© JUNGE FREIHEIT Verlag GmbH & Co.  www.jungefreiheit.de  43/11 / 21. Oktober 2011

Einflußnahme der Türkei
Von Bochum bis Tripolis
Klaus Hornung

Der türkische Präsident Abdullah Gül hatte in seinem FAZ-Interview anläßlich seines Staatsbesuchs in Berlin ganz im Sinne seines Meisters Erdogan selbstbewußt festgestellt: „Deutschland ist ein Einwanderungsland.“ Er hatte ja noch im Ohr, daß sein deutscher Kollege Christian Wulff schon ein Jahr zuvor darüber geschwärmt hatte, daß der Islam inzwischen Teil der „bunten deutschen Republik“ geworden sei.

Tatsächlich wuchern die geschichtspolitischen Legenden, nicht zuletzt von Deutschen selbst gestrickt oder wenigstens unwidersprochen; so auch die, daß die türkischen Gastarbeiter einen wesentlichen Anteil am Wiederaufbau Deutschlands nach dem Krieg hätten. Hier wie auch sonst spielen die Tatsachen kaum eine Rolle, hatte die türkische Einwanderung nennenswert doch erst in den sechziger Jahren begonnen, nicht nur in den deutschen Arbeitsmarkt,  sondern zunehmend durch einen großzügigen „Familiennachzug“ direkt in das welteinmalige deutsche Sozialsystem mit dem Ergebnis, daß heute große Teile von ihm leben. Herr Gül vertrat in dem Interview auch sonst recht eigenwillige Meinungen, etwa Deutschland und die Türkei seien heute die beiden einzigen aufstrebenden Länder, die zusammenarbeiten sollten, um das stagnierende Europa „wieder auf Vordermann zu bringen“.

Da war er also wieder, der Wink mit dem Zaunpfahl des baldigen Beitritts der Türkei zur Europäischen Union. Auch ihr Präsident rechnet schon mit künftigen Linksregierungen ab 2013 sowohl in Berlin wie in Paris.

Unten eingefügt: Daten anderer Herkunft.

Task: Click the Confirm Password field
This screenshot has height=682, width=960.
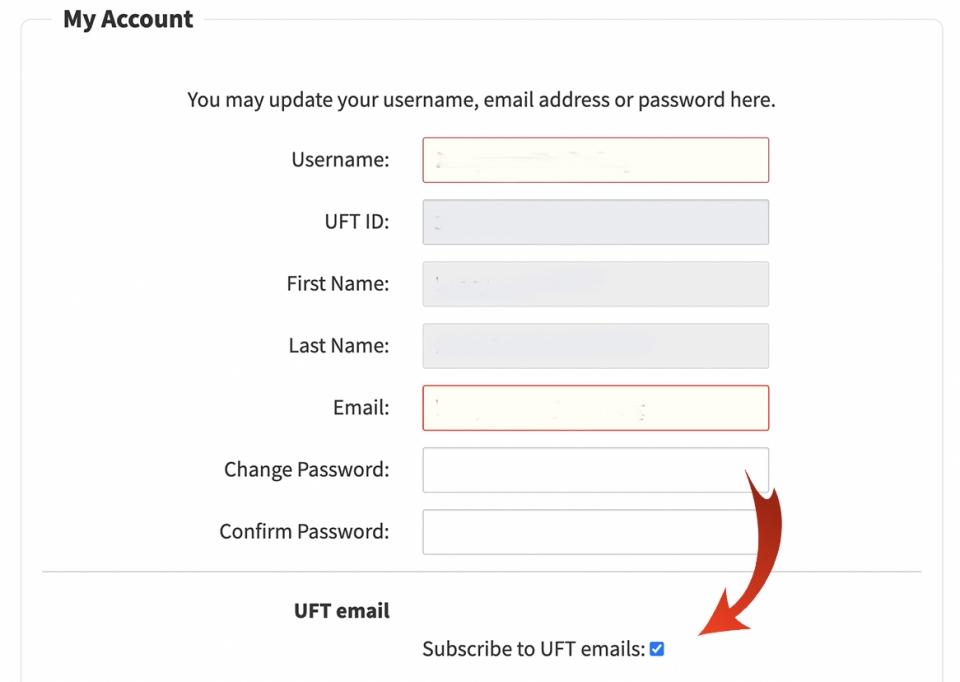Action: (x=595, y=531)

Bekanntlich vertritt die heutige türkische Regierung das Konzept einer Renaissance des türkischen Großreichs der Osmanen mit seiner Ausdehnung von den Toren Wiens bis weit in den arabischen Nahen Osten.

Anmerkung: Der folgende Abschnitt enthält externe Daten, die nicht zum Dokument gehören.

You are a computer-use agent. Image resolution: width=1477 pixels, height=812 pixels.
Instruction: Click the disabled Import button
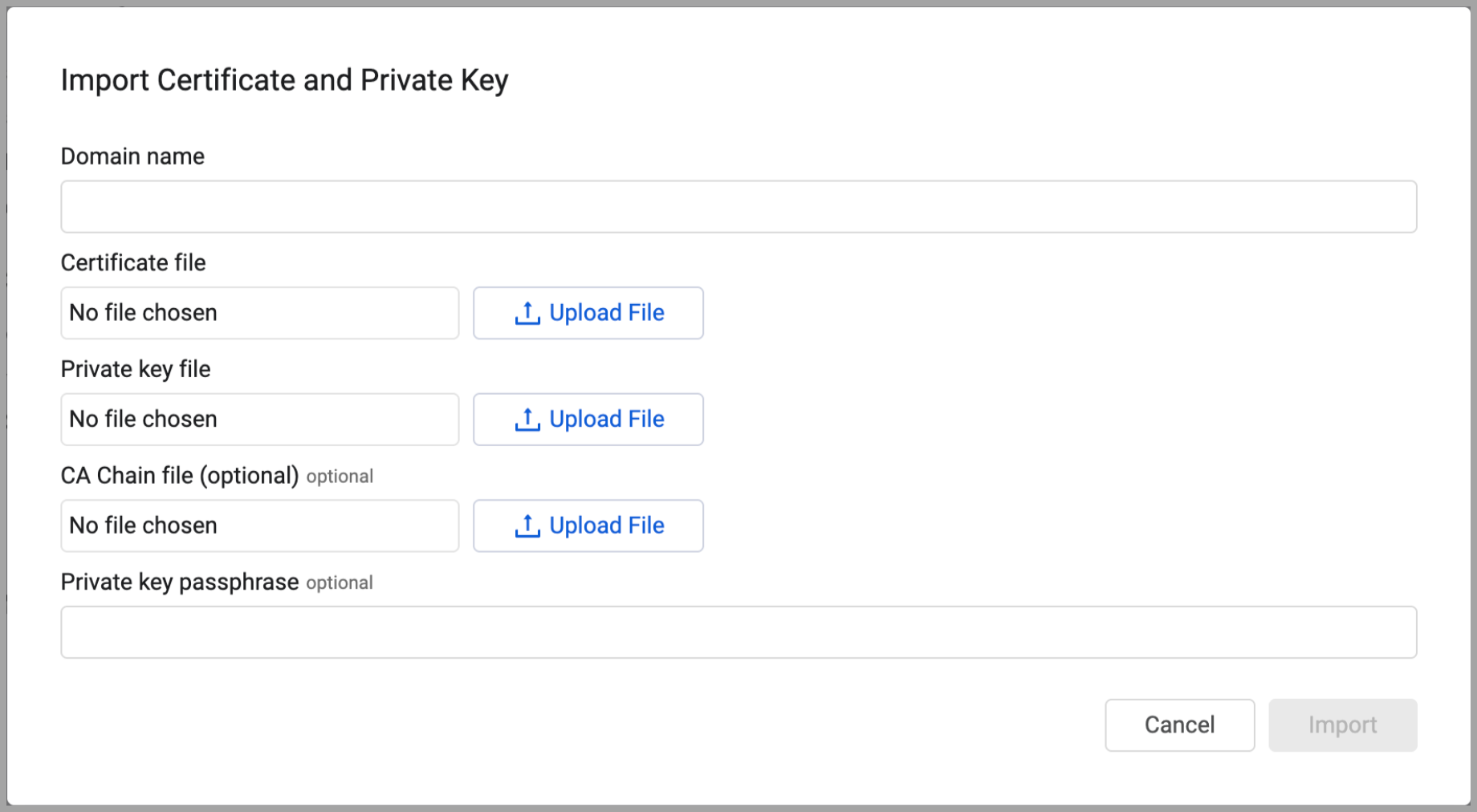click(x=1342, y=725)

Mitteleuropa ist angesichts seines demographischen Niedergangs dabei schon längst zum Schwerpunkt türkischer Landnahme und Machtpolitik geworden, die ihre Netze von Berlin und Bochum bis Tripolis und Kairo ausspannt. Und deutsche Politiker wie Bundespräsident Wulff können es kaum mehr abwarten, bis die bunte deutsche Republik entsprechend weiter aufgefüllt wird. Nach der Euro-Katastrophe soll Deutschland vollends zum Bettvorleger für die Völkerwanderung aus dem Orient in den Okzident werden, wie ein kluger Leserbriefschreiber meinte.

 

Prof. Dr. Klaus Hornung lehrte Politikwissenschaft an der Universität Hohenheim.